TASK OBJECTIVE
Would you repeat the entries beneath, with nothing changed?

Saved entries
******************************

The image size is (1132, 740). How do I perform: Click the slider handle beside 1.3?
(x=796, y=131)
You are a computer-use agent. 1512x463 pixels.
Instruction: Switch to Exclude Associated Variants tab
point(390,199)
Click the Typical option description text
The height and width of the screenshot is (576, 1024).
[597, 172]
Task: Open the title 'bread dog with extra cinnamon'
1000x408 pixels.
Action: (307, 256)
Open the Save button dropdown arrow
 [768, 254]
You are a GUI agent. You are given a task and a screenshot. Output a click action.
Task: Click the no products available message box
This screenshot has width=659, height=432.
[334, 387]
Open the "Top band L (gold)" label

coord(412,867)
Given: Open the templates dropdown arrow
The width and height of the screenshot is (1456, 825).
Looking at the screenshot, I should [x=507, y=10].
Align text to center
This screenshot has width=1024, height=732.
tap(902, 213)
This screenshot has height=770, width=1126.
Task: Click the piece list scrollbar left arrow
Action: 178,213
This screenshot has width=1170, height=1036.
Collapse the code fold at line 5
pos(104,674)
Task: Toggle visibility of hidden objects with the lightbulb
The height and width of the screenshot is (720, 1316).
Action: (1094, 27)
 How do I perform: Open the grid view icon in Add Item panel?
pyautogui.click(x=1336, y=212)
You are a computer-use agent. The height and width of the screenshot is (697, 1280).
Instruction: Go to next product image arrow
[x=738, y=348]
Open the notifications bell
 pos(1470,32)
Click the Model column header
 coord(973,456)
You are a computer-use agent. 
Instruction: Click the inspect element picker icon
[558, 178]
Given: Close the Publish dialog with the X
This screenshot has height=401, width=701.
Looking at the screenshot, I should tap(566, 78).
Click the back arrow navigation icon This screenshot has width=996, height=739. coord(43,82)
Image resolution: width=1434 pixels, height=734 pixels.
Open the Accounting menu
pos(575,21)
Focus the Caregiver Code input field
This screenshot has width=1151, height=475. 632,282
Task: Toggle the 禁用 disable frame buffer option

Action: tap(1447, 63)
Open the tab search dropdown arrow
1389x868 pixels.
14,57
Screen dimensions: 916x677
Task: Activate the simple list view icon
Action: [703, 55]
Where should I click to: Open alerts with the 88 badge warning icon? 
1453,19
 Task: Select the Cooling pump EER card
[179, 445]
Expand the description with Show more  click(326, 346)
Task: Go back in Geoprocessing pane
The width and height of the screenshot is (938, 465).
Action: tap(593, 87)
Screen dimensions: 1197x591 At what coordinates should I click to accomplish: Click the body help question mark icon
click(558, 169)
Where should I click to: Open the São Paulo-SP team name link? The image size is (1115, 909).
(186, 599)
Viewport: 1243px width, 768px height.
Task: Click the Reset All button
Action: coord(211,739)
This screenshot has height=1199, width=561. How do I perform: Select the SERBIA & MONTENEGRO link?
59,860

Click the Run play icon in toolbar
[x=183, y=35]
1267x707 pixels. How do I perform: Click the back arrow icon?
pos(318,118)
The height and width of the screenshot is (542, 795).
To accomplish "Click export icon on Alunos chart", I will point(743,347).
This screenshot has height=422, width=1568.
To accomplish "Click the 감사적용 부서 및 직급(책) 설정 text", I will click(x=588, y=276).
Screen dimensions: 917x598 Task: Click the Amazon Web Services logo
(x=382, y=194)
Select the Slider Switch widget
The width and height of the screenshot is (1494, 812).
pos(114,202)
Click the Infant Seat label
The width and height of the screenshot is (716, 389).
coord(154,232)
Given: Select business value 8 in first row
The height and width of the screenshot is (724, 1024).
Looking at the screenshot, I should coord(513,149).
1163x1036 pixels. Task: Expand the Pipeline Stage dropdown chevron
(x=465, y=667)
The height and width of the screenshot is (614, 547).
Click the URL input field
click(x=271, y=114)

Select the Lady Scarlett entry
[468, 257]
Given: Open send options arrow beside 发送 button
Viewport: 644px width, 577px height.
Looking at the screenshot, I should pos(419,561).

******************************

OUTPUT OF THE EXERCISE
The image size is (1132, 740). How do I perform: Click the slider handle beside 1.3?
(x=796, y=131)
You are a computer-use agent. 1512x463 pixels.
Instruction: Switch to Exclude Associated Variants tab
point(390,199)
Click the Typical option description text
The height and width of the screenshot is (576, 1024).
[597, 172]
Task: Open the title 'bread dog with extra cinnamon'
1000x408 pixels.
Action: (307, 256)
Open the Save button dropdown arrow
 [768, 254]
You are a GUI agent. You are given a task and a screenshot. Output a click action.
Task: Click the no products available message box
This screenshot has width=659, height=432.
[334, 387]
Open the "Top band L (gold)" label

coord(412,867)
Given: Open the templates dropdown arrow
The width and height of the screenshot is (1456, 825).
Looking at the screenshot, I should [x=507, y=10].
Align text to center
This screenshot has width=1024, height=732.
tap(902, 213)
This screenshot has height=770, width=1126.
Task: Click the piece list scrollbar left arrow
Action: 178,213
This screenshot has width=1170, height=1036.
Collapse the code fold at line 5
pos(104,674)
Task: Toggle visibility of hidden objects with the lightbulb
The height and width of the screenshot is (720, 1316).
Action: (1094, 27)
 How do I perform: Open the grid view icon in Add Item panel?
pyautogui.click(x=1336, y=212)
You are a computer-use agent. The height and width of the screenshot is (697, 1280).
Instruction: Go to next product image arrow
[x=738, y=348]
Open the notifications bell
 pos(1470,32)
Click the Model column header
 coord(973,456)
You are a computer-use agent. 
Instruction: Click the inspect element picker icon
[558, 178]
Given: Close the Publish dialog with the X
This screenshot has height=401, width=701.
Looking at the screenshot, I should tap(566, 78).
Click the back arrow navigation icon This screenshot has width=996, height=739. coord(43,82)
Image resolution: width=1434 pixels, height=734 pixels.
Open the Accounting menu
pos(575,21)
Focus the Caregiver Code input field
This screenshot has width=1151, height=475. 632,282
Task: Toggle the 禁用 disable frame buffer option

Action: tap(1447, 63)
Open the tab search dropdown arrow
1389x868 pixels.
14,57
Screen dimensions: 916x677
Task: Activate the simple list view icon
Action: [703, 55]
Where should I click to: Open alerts with the 88 badge warning icon? 
1453,19
 Task: Select the Cooling pump EER card
[179, 445]
Expand the description with Show more  click(326, 346)
Task: Go back in Geoprocessing pane
The width and height of the screenshot is (938, 465).
Action: tap(593, 87)
Screen dimensions: 1197x591 At what coordinates should I click to accomplish: Click the body help question mark icon
click(558, 169)
Where should I click to: Open the São Paulo-SP team name link? The image size is (1115, 909).
(186, 599)
Viewport: 1243px width, 768px height.
Task: Click the Reset All button
Action: coord(211,739)
This screenshot has height=1199, width=561. How do I perform: Select the SERBIA & MONTENEGRO link?
59,860

Click the Run play icon in toolbar
[x=183, y=35]
1267x707 pixels. How do I perform: Click the back arrow icon?
pos(318,118)
The height and width of the screenshot is (542, 795).
To accomplish "Click export icon on Alunos chart", I will point(743,347).
This screenshot has height=422, width=1568.
To accomplish "Click the 감사적용 부서 및 직급(책) 설정 text", I will click(x=588, y=276).
Screen dimensions: 917x598 Task: Click the Amazon Web Services logo
(x=382, y=194)
Select the Slider Switch widget
The width and height of the screenshot is (1494, 812).
pos(114,202)
Click the Infant Seat label
The width and height of the screenshot is (716, 389).
coord(154,232)
Given: Select business value 8 in first row
The height and width of the screenshot is (724, 1024).
Looking at the screenshot, I should coord(513,149).
1163x1036 pixels. Task: Expand the Pipeline Stage dropdown chevron
(x=465, y=667)
The height and width of the screenshot is (614, 547).
Click the URL input field
click(x=271, y=114)

Select the Lady Scarlett entry
[468, 257]
Given: Open send options arrow beside 发送 button
Viewport: 644px width, 577px height.
Looking at the screenshot, I should pos(419,561).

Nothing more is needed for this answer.